The “Blair Witch” reboot was filmed using the code-name “The Woods.” (Photo courtesy of Vertigo Entertainment)

Owen Johnson
Connector Staff

“Blair Witch” is the latest example of a sequel or remake coming out at least a decade after the last movie to make a bunch of money because of its easily marketable name recognition.

Taking place twenty years after “The Blair Witch Project,” the brother of one of the original film students is heading into the woods to look for his sister with the help of three friends and two local residence who found some of the film students’ original footage.

Found footage is a fundamentally flawed genre, and that is very apparent in this movie. There is the completely forced reasoning behind why there is always a camera on. There are insignificant clips that are left in the movie for no reason other than to pad out the run time. There are multiple times when any character with even an iota of logical thought would put down the camera, but instead they keep filming.
This movie is essentially just the original movie done by less competent people. The reason for the found footage is that one of the characters, Lisa (Callie Hernandez) is making a documentary for school about her friend James (James Allen McCune) searching for his sister from the first movie in the woods.
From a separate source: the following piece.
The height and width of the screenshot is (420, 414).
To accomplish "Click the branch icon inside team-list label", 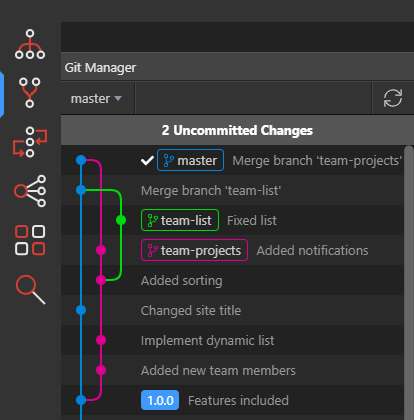I will click(x=152, y=220).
You know, because a good friend would definitely use a sensitive topic like a friend looking for their lost sibling in the woods as the basis for a documentary they need to make for class.

Instead of scares coming from the creepy atmosphere and the strange sounds the characters hear in the middle of the night, the movie relies heavily on characters running up on one another without warning for cheap jump scares. Then, the last twenty minutes of the movie is a few of the characters running around the same dilapidated house from the original movie, with several of the same images including the person standing in the corner and one character venturing into the basement. The only difference is that this time, we see the witch, and it looks like a generic scrawny horror movie monster that growls like a wild animal. The only thing that this movie copies from the original without altering is the characters boringly running through the woods in the middle of the night as the camera violently shakes so the audience can’t get a look at the surrounding environment. It turns “The Blair Witch Project” from one of the few genuinely good found footage movies into just another generic horror movie.

To be fair, there are a couple of scenes that rely on the movie’s atmosphere to scare the audience, but those scenes are almost nothing compared to the multiple scenes with a pointless jump scare or characters running through the woods as loud noises that sound like they were added into the movie in post-production explode all around them.
This movie is another pointless remake in a long line of pointless remakes that only manages to accomplish taking a pre-existing movie idea that works, and turn it into a generic movie that is interchangeable with any number of movies from the same genre.